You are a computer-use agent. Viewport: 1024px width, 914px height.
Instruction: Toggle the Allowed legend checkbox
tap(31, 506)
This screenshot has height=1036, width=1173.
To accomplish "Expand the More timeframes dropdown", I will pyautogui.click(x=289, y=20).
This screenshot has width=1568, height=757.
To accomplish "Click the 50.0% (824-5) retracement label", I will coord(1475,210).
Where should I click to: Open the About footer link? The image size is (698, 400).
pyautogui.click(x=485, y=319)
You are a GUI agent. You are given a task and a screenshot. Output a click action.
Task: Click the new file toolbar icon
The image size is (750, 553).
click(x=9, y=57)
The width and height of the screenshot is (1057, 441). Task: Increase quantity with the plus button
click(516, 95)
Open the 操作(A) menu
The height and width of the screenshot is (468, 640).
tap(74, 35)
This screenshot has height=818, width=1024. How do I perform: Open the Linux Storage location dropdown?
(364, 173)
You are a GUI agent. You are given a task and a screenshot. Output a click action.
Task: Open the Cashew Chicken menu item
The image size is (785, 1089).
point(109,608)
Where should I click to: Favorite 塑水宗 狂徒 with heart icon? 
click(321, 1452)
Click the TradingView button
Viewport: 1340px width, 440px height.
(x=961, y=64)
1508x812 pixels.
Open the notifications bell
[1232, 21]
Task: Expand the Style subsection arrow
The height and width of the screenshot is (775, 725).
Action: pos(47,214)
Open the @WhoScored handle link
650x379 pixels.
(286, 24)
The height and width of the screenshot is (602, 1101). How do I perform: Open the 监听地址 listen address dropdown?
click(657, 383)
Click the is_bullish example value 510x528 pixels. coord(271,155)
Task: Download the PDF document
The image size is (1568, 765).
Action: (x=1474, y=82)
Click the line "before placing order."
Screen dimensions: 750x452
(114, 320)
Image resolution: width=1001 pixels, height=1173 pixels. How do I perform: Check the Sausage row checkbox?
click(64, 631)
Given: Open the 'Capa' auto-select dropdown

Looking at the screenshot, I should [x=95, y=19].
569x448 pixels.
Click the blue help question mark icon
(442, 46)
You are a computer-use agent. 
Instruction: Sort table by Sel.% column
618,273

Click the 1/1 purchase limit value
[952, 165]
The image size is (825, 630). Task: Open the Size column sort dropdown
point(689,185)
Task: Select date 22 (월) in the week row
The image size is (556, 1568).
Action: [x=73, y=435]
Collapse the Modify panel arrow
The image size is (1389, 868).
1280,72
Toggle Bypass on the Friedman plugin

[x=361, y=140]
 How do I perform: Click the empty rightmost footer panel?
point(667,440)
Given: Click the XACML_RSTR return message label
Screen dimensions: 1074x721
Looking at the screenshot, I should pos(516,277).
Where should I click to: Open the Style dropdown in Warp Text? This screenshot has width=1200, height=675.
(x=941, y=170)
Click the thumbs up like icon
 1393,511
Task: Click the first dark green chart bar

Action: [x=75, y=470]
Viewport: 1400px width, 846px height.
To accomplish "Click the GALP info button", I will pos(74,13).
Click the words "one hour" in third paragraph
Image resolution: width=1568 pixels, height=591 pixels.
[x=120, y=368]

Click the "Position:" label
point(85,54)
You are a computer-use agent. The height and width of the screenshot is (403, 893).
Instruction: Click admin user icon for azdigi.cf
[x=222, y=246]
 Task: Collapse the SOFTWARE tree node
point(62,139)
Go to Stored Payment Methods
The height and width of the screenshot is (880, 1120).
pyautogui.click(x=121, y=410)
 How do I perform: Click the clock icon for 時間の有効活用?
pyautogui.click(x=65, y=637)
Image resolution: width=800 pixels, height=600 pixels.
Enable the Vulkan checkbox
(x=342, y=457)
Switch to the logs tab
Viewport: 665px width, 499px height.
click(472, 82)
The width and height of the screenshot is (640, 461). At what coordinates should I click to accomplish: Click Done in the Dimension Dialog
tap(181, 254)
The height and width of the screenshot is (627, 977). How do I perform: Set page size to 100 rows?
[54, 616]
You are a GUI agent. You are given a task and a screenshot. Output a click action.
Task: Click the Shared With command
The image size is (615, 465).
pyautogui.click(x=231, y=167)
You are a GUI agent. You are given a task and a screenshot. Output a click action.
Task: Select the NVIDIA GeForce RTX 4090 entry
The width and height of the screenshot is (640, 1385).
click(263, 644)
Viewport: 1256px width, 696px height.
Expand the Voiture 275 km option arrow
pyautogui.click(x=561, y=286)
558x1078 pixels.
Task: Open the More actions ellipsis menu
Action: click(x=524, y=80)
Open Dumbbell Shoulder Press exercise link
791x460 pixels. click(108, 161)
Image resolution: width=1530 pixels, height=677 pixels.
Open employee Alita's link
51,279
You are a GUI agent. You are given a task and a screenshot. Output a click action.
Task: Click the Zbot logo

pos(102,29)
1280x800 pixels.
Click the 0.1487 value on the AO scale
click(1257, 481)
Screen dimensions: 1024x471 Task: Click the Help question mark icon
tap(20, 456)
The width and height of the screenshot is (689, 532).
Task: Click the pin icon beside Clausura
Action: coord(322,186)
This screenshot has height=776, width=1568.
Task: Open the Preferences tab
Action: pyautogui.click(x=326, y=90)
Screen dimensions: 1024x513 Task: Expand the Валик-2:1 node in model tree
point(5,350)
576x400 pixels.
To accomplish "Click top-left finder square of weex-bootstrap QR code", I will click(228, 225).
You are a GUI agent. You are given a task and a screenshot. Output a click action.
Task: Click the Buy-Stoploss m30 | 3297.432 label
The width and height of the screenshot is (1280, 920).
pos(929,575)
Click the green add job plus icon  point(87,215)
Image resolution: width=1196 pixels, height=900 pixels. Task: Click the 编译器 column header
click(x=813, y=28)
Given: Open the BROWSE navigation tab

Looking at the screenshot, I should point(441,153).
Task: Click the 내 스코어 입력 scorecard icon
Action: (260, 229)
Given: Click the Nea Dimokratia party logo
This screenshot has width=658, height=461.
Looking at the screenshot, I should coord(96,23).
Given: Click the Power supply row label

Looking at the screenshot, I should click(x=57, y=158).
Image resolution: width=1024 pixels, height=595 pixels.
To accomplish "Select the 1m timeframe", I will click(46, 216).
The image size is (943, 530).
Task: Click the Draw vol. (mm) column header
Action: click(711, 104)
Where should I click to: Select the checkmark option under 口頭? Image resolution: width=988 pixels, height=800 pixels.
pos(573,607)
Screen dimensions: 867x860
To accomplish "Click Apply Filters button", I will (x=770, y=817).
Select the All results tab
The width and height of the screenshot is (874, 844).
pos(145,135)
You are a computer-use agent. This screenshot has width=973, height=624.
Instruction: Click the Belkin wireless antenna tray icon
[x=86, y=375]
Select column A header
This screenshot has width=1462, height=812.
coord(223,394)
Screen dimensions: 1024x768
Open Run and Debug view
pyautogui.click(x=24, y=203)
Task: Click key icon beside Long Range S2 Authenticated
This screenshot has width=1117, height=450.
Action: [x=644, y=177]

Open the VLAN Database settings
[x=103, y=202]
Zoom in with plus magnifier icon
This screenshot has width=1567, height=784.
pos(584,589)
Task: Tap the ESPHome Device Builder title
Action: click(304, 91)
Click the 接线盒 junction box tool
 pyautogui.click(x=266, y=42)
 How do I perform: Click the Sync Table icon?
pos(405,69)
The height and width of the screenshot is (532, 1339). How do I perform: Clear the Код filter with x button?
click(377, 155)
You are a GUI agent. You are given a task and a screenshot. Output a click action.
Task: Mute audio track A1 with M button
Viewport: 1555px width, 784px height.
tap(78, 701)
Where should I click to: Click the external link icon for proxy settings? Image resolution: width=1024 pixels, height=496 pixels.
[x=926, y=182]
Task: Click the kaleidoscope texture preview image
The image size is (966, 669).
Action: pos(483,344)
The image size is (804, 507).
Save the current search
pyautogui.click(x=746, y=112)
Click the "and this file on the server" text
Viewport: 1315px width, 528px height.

■ TASK REQUIREMENTS ■
Go line by line through the listing and count every line that includes the word "computer". Only the total is needed.

■ TASK OUTPUT ■
4